TASK OBJECTIVE. Every line from the one bearing "Image resolution: width=665" through the last line of the records below is to be output exactly, and no other line; leave out the pictures.

STORED DATA.
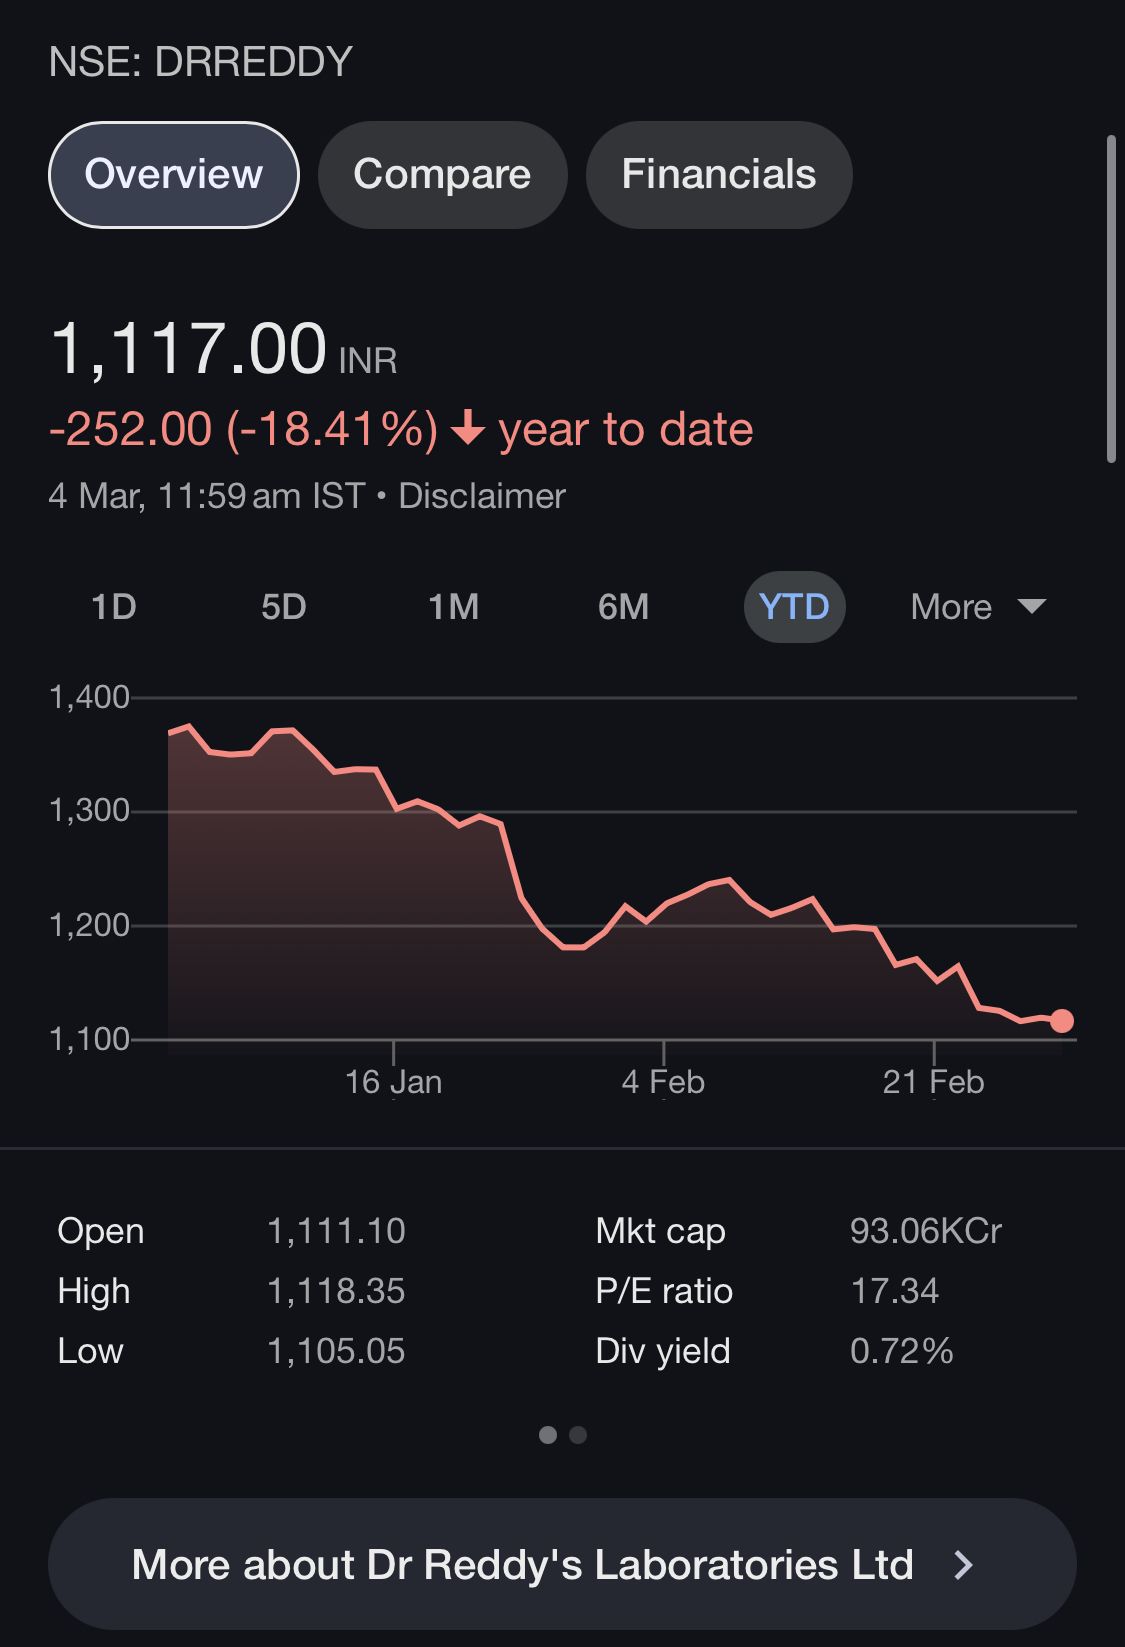
Task: Go to second stats page dot
Action: coord(578,1435)
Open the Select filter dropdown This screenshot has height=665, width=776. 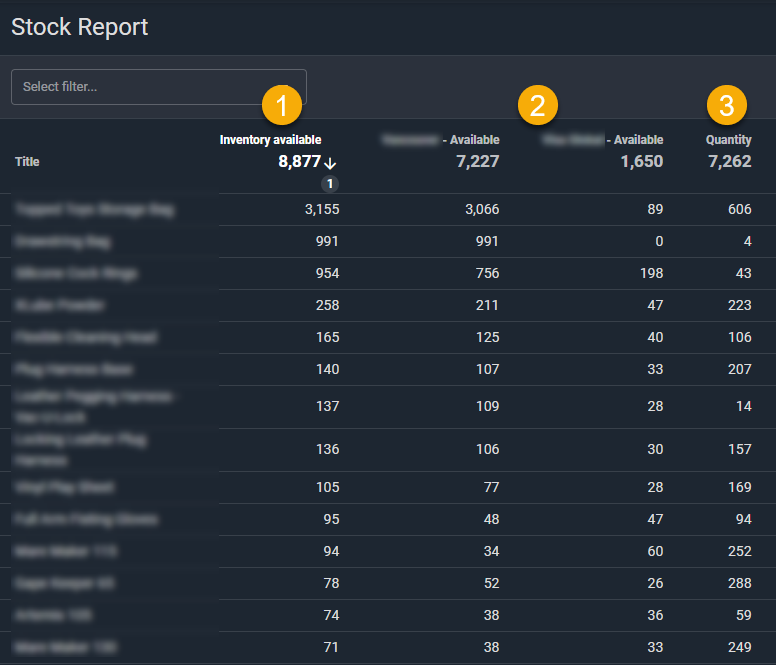pos(158,87)
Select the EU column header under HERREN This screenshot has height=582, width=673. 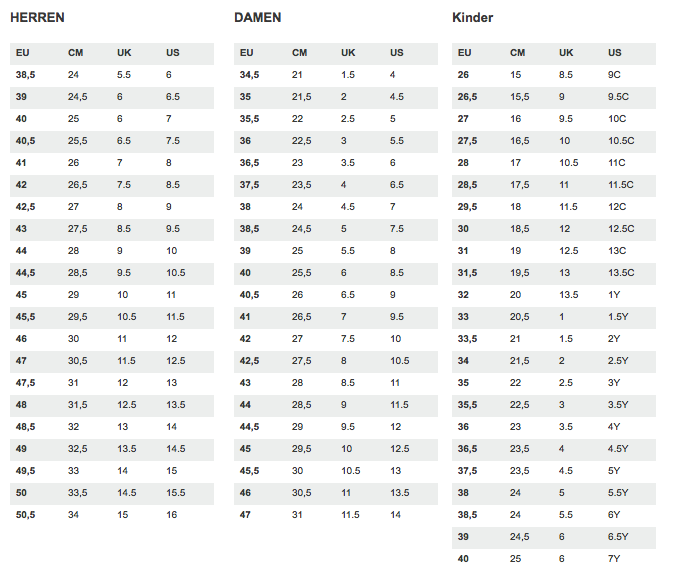pyautogui.click(x=23, y=53)
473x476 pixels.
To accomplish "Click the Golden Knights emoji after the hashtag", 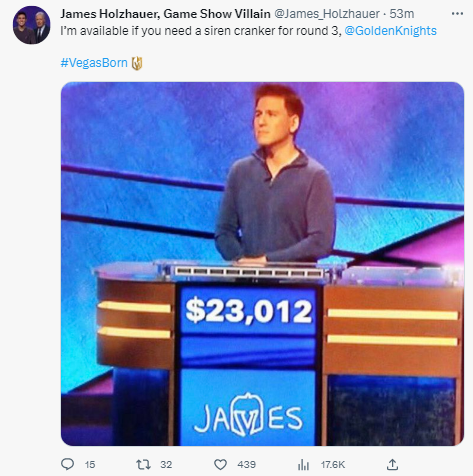I will pos(137,63).
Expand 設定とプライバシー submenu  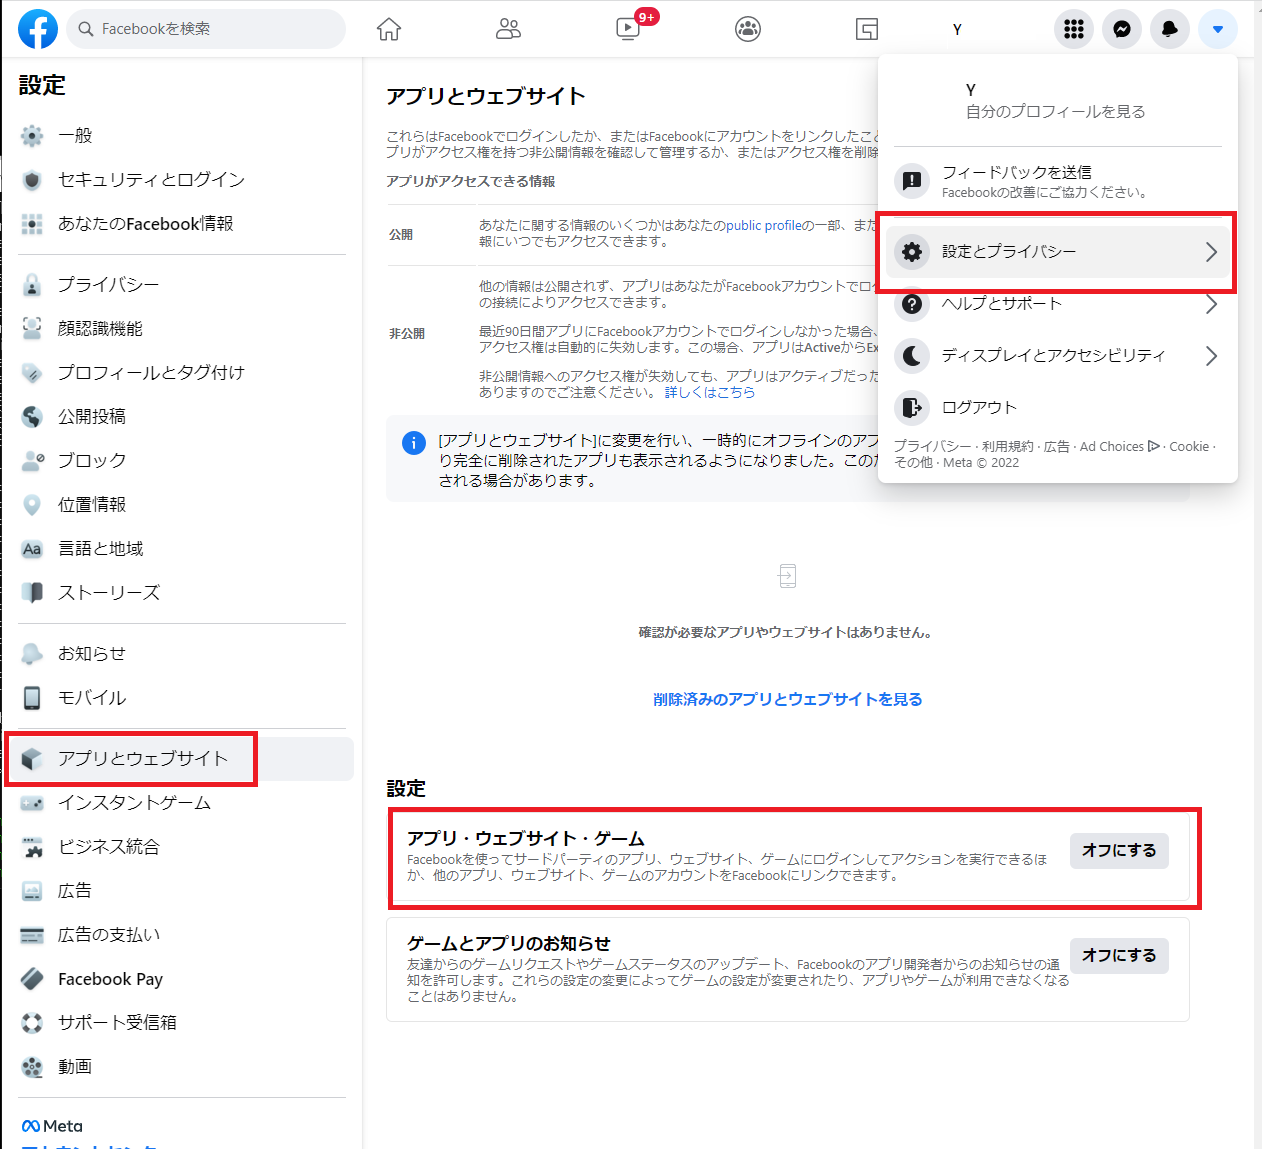(x=1057, y=252)
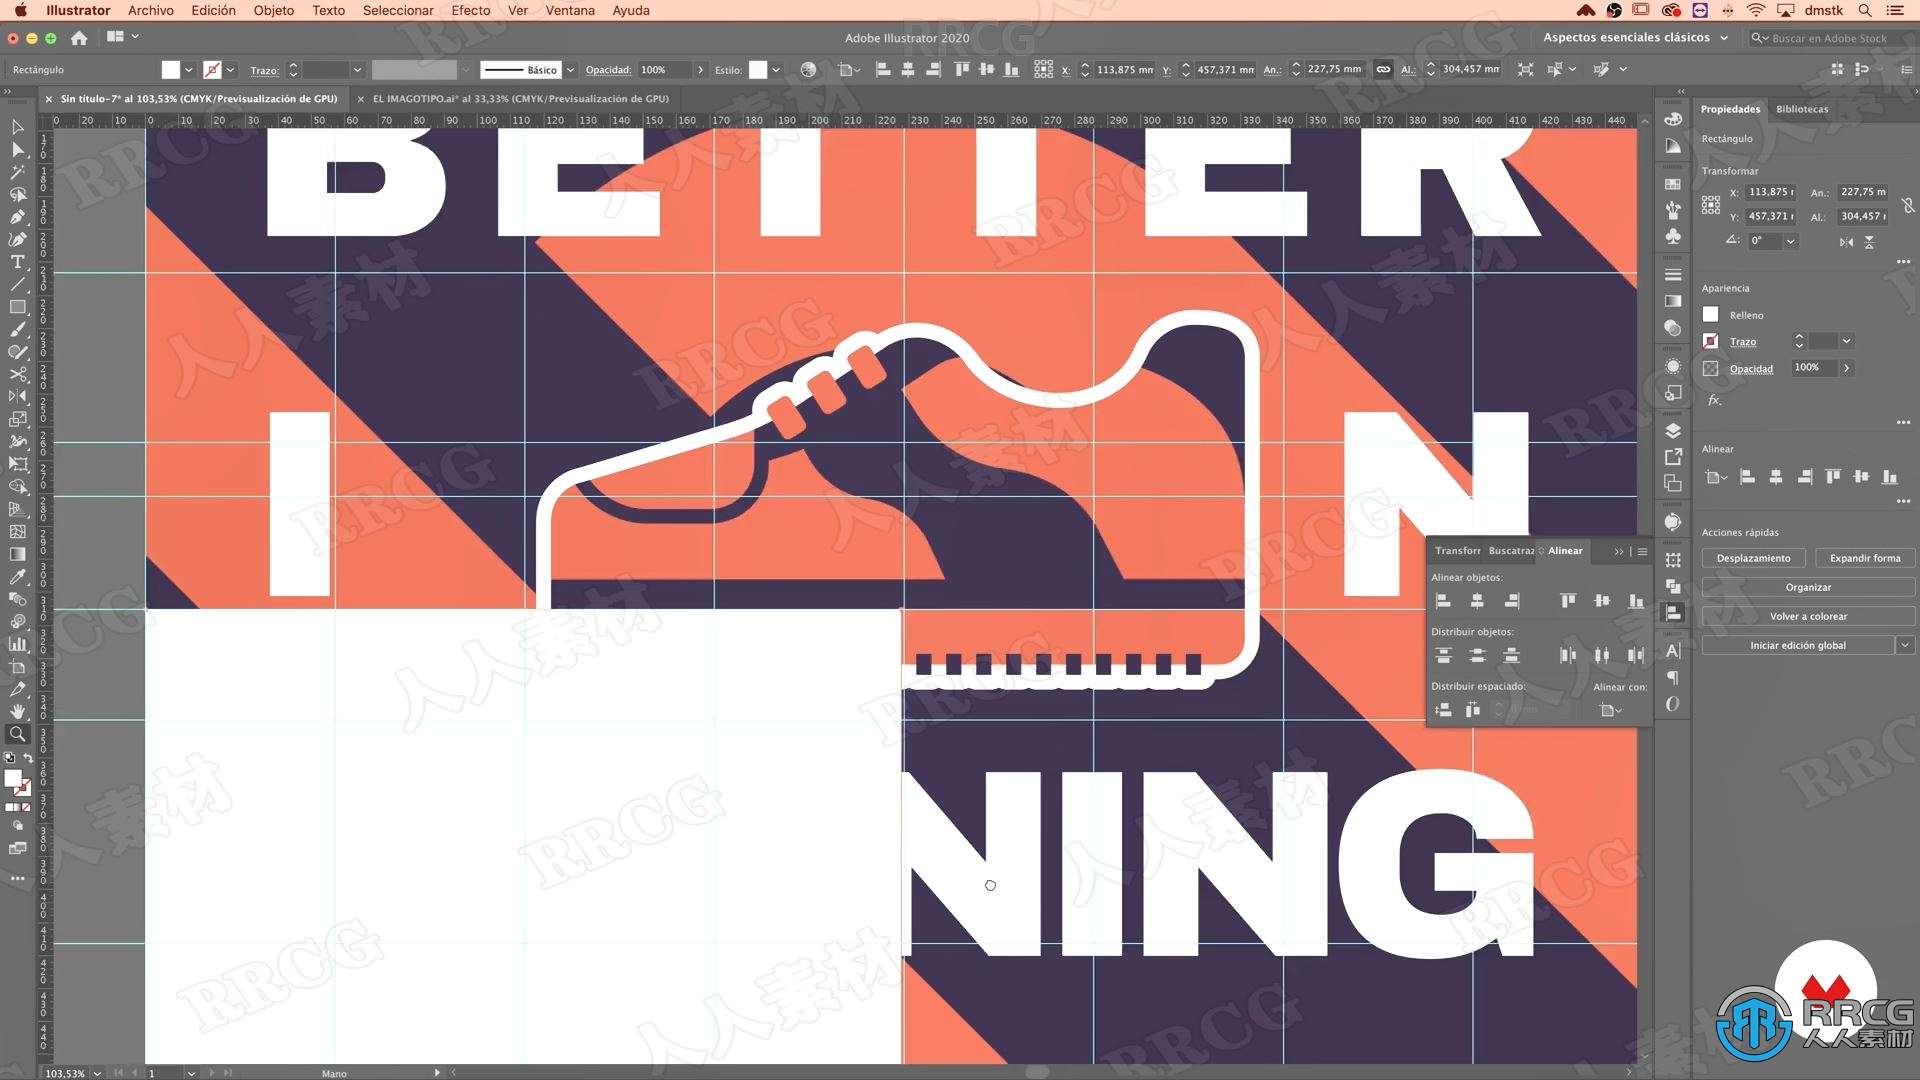Click align objects left edges icon
1920x1080 pixels.
[x=1443, y=599]
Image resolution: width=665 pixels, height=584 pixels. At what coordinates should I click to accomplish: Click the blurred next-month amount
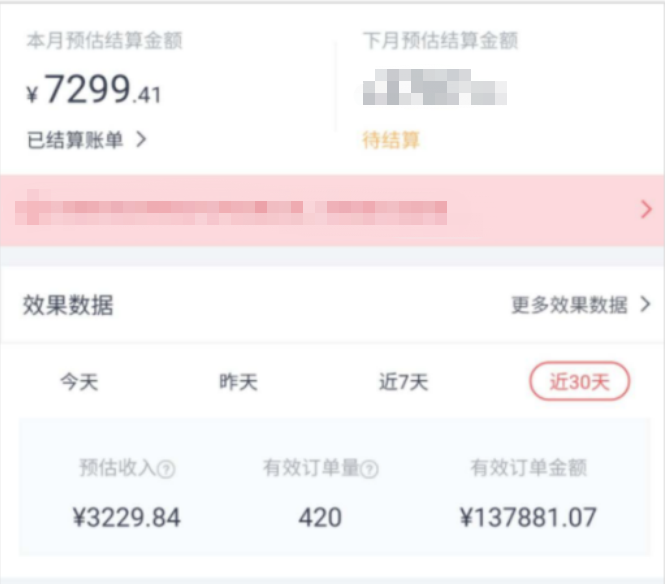point(434,87)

SOLUTION BELOW.
Image resolution: width=665 pixels, height=584 pixels. At what coordinates should I click to accomplish: Click the blurred next-month amount
point(434,87)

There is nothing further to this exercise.